▶ **Exercise goal**
Locate the lines of the listing below that hold "step", then copy each of them.

▶ **Records for the task**
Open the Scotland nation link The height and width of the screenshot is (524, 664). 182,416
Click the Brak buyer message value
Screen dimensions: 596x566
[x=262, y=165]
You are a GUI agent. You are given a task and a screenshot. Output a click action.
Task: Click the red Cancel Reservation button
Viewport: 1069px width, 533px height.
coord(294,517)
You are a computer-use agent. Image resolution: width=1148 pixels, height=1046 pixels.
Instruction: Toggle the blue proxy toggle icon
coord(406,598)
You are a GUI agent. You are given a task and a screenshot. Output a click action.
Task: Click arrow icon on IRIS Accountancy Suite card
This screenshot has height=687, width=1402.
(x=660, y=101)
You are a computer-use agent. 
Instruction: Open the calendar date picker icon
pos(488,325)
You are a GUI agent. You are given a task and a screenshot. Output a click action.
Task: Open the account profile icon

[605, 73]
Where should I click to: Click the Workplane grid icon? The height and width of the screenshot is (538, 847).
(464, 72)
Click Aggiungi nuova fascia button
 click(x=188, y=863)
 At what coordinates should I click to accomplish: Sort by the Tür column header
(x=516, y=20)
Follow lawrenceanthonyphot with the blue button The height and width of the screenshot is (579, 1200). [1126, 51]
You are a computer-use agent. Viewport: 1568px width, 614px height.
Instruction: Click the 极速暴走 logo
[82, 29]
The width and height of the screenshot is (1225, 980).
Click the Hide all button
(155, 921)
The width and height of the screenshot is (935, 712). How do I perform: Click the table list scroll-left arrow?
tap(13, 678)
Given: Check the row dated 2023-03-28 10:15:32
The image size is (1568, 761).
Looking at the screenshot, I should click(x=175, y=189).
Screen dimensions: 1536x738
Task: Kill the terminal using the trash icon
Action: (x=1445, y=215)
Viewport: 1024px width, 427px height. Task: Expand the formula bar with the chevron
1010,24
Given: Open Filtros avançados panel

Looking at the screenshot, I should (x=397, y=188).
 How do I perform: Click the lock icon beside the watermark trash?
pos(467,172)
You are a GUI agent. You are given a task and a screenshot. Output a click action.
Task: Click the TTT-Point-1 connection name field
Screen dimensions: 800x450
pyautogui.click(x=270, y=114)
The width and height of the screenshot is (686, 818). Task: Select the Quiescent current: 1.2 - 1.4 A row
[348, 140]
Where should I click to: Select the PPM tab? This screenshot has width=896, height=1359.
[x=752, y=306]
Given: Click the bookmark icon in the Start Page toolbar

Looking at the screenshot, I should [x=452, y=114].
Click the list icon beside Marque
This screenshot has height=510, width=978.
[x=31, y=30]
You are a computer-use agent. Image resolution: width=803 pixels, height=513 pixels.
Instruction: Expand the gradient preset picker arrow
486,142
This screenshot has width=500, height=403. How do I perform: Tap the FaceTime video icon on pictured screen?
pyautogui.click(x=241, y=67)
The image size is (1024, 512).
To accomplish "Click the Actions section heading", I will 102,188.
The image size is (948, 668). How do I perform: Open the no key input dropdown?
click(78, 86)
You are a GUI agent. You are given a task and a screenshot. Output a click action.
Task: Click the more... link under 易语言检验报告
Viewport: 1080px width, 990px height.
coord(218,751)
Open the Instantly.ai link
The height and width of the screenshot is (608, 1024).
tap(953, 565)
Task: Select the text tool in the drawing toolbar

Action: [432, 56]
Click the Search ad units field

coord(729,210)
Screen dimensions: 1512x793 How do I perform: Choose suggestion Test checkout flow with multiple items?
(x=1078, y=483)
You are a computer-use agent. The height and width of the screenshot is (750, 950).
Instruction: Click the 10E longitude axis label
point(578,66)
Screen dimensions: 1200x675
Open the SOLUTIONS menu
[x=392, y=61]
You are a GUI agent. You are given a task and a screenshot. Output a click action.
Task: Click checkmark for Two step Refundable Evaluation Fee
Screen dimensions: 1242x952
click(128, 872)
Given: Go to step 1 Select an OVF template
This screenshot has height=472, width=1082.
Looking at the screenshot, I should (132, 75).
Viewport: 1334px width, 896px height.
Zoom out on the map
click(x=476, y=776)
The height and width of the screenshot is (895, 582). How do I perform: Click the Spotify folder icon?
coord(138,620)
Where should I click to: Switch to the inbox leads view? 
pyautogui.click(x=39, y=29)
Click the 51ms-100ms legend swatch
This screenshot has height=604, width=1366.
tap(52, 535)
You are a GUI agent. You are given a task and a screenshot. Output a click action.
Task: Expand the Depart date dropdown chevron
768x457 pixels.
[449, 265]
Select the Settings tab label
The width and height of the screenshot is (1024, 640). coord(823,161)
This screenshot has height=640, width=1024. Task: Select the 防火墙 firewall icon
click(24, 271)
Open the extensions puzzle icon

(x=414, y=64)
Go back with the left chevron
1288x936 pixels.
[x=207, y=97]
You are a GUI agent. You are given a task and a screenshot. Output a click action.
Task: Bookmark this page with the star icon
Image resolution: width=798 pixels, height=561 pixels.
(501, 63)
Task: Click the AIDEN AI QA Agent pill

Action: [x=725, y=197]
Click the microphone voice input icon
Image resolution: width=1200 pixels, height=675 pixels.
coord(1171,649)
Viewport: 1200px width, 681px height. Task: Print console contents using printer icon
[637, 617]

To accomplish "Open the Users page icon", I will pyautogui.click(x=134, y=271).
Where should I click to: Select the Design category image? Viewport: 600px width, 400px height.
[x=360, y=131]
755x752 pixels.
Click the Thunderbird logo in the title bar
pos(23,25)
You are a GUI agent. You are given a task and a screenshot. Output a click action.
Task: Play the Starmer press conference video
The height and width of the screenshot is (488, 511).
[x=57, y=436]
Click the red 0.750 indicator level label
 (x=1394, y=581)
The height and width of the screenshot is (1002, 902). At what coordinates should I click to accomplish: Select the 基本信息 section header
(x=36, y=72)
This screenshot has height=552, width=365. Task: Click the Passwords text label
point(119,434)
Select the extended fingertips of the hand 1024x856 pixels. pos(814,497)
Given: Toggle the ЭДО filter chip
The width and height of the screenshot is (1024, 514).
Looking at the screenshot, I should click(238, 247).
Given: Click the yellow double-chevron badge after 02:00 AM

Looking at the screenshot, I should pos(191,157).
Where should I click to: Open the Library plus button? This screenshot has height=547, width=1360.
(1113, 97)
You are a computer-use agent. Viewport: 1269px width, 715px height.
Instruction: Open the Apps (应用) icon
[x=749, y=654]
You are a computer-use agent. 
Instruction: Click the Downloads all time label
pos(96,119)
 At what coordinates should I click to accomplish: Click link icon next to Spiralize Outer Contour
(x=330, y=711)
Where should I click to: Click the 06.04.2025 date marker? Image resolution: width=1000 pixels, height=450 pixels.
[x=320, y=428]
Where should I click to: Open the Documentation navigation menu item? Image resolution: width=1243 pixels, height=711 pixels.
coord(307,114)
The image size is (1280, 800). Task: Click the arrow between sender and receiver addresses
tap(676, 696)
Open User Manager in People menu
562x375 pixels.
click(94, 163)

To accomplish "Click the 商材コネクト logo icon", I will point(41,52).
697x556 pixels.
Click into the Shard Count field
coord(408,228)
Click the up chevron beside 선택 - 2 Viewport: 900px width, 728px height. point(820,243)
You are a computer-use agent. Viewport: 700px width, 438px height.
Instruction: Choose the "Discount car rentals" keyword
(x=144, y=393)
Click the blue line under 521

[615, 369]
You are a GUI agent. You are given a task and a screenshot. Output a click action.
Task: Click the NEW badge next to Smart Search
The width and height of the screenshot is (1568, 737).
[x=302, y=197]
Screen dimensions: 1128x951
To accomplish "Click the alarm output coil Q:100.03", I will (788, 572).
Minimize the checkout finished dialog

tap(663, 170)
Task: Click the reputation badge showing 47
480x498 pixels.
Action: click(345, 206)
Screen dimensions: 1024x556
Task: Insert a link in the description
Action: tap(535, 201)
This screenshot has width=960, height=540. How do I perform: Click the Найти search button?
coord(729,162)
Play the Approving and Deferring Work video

▶ **Answer space**
Task: Click checkmark for Two step Refundable Evaluation Fee
Given: Go to step 1 Select an OVF template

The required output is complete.